Study calls for photos of ‘invasive’ harlequin ladybirds
Harlequin ladybirds excrete yellow blood, leaving stains on household surfaces
Harlequin ‘succinea’ ladybird. Photograph: Ken Dolbear/Irish Wildlife Trust
Harlequin spectabilis ladybird. Photograph: Maris Midgley/Irish Wildlife Trust
Gill Weyman, IWT Ladybird Survey coordinator, says the harlequin ladybird, which originated in Asia, has spread across 20 European countries and large parts of north America in recent years.
“It competes with native ladybirds for food and breeds two to three times a year, whereas other types only breed one generation,” said Ms Weyman.

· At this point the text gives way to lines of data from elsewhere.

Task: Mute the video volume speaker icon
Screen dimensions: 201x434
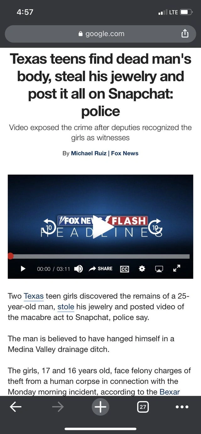Action: [79, 269]
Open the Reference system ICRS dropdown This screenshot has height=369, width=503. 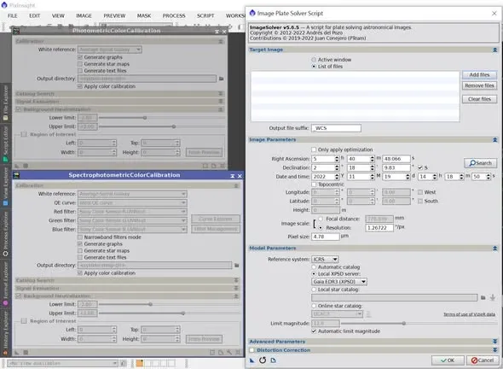(x=325, y=259)
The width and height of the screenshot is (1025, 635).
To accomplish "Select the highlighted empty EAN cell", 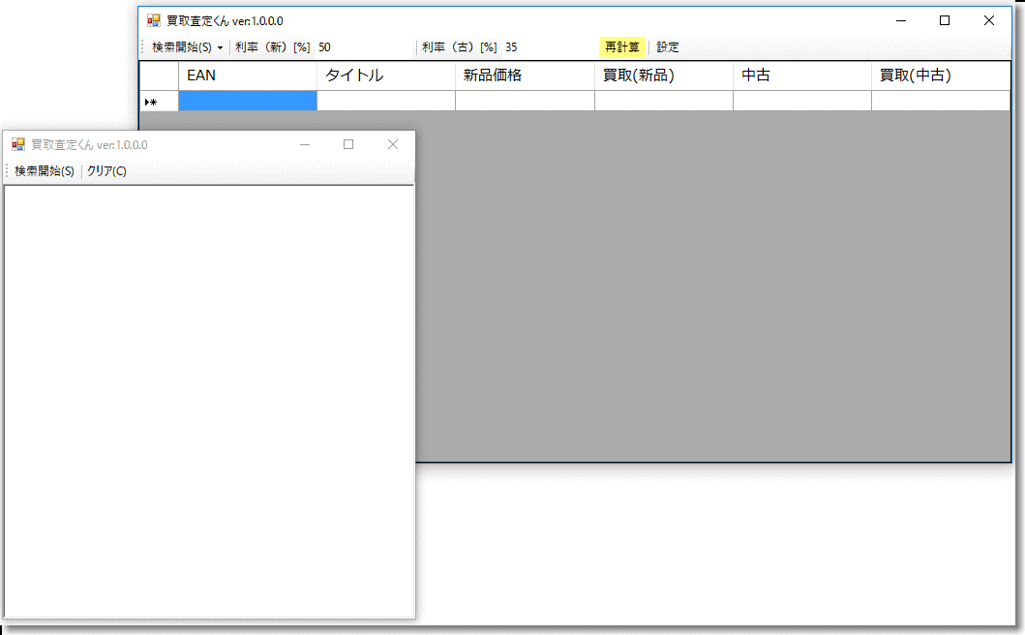I will click(x=247, y=101).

She said the harlequin ladybird excretes yellow blood from its joints when attacked, leaving stains on household surfaces. The beetles are believed to have arrived in Ireland on imported flowers and fruit, although they can also travel overseas on boats.
Large numbers of harlequin ladybirds can survive the cold northern European winter temperatures by hibernating indoors and in wall cavities.
According to the IWT, the arrival of this “invasive species” is threatening native Irish ladybirds, adding there is a “huge gap” in our knowledge of ladybirds.
The ITW, in partnership with National Museums of Northern Ireland, has encouraged schools, naturalists and community groups to get involved in tracking down different species of ladybird in Ireland.
In 2012, members of the public were asked to keep their eyes open for grey squirrels, a rodent which threatens the survival of the native red squirrel. Grey squirrels compete with the red for space and food and are known to carry a pox virus which kills the native red species.
Grey squirrels are also known to damage forestry and parklands by striping the bark of trees.